母衣打ち(2)

恋の季節のたけなわなのだ、田圃道を巡っていて、耕作放棄地の枯れたヨシ原から発せられる勇壮なキジの啼き声を何度も聞く。
これまでにキジのオスを視認したのは2羽だったが、時を置いて啼く方角からするに、3羽いるように思われる。
昨年は同時に3羽を確認している、今季も3羽はいるに違いない。

Cエリアの畦道に甲高い啼き声を発するヤツを見付け、背を屈めて近づき3脚を据えた。


昨日見たAエリアのオスはメスを同伴だったがコイツは未だ同伴者がいないのだろう.
メスに呼びかけなければならないのだ。
そのための甲高い啼き声と豪快なドラミング・母衣打ち、間をおかずに2度も繰り返した。

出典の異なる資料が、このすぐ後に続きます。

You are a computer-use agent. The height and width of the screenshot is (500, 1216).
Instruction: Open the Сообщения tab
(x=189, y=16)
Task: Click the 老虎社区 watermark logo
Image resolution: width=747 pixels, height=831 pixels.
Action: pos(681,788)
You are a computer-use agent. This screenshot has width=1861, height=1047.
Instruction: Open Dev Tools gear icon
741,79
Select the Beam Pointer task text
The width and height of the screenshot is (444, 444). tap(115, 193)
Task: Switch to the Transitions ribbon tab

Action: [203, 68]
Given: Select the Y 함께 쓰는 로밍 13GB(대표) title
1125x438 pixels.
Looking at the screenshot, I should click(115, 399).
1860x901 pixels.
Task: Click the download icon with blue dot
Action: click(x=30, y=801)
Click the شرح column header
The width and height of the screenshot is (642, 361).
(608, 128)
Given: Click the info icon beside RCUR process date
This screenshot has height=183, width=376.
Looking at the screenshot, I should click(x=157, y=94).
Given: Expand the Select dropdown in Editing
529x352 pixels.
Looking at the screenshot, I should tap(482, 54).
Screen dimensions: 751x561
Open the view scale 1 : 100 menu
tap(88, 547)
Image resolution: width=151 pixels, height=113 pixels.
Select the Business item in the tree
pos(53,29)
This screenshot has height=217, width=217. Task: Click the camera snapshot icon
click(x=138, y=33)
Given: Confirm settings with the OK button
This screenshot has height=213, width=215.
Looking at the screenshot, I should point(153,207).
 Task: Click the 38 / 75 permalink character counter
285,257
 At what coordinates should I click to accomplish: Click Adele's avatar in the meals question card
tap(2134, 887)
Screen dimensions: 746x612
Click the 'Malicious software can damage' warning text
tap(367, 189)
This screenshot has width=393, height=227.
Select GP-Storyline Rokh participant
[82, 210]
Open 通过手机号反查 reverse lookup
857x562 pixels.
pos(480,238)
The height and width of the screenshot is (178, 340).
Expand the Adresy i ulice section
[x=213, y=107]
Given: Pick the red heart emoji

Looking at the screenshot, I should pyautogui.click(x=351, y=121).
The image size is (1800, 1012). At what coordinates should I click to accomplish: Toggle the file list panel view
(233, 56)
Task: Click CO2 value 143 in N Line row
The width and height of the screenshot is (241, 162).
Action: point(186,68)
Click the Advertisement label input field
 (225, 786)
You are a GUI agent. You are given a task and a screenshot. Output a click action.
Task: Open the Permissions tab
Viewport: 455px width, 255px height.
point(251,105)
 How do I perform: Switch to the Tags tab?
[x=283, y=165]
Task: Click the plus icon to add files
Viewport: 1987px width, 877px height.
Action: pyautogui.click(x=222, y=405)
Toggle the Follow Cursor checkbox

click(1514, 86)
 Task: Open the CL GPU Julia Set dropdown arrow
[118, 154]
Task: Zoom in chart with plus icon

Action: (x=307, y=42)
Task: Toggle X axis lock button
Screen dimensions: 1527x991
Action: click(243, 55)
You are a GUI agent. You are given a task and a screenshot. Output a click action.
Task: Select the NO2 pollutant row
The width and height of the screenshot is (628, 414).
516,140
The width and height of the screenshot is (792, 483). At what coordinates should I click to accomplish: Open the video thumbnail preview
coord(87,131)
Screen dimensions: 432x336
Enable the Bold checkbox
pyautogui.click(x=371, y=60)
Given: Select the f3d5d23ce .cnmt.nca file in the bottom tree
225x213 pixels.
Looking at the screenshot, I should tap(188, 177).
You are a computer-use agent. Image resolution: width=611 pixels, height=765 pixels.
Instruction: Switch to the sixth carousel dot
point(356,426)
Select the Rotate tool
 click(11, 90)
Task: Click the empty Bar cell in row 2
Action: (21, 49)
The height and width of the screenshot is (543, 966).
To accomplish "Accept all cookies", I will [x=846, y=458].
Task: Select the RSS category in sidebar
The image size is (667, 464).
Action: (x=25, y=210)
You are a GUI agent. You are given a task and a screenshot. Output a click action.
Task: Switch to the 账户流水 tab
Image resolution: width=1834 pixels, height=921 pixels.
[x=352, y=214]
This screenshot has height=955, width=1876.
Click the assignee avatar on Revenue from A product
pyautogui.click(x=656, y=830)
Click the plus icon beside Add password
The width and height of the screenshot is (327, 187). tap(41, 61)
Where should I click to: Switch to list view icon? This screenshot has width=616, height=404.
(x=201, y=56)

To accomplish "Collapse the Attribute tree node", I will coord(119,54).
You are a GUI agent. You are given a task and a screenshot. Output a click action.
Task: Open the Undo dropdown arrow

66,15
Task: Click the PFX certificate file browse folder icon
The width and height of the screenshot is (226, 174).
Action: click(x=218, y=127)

キジの社会は一夫多妻というか、メスが複数のオスの縄張りを次々廻り気に入ったオスと交尾する乱婚型だと聞いている。
メスに気に入られるため母衣打ちや甲高い啼き声が必須なのだ。
豪快なディスプレイを終えた後静かに草叢に入っていったコイツは、目的を成就できるだろうか。
畦道を歩く雛の姿や子連れで歩く様子を見たいものだ、今年は思いが叶うだろうか。

陽光は強かったが好日だった、呆けずに済んだ。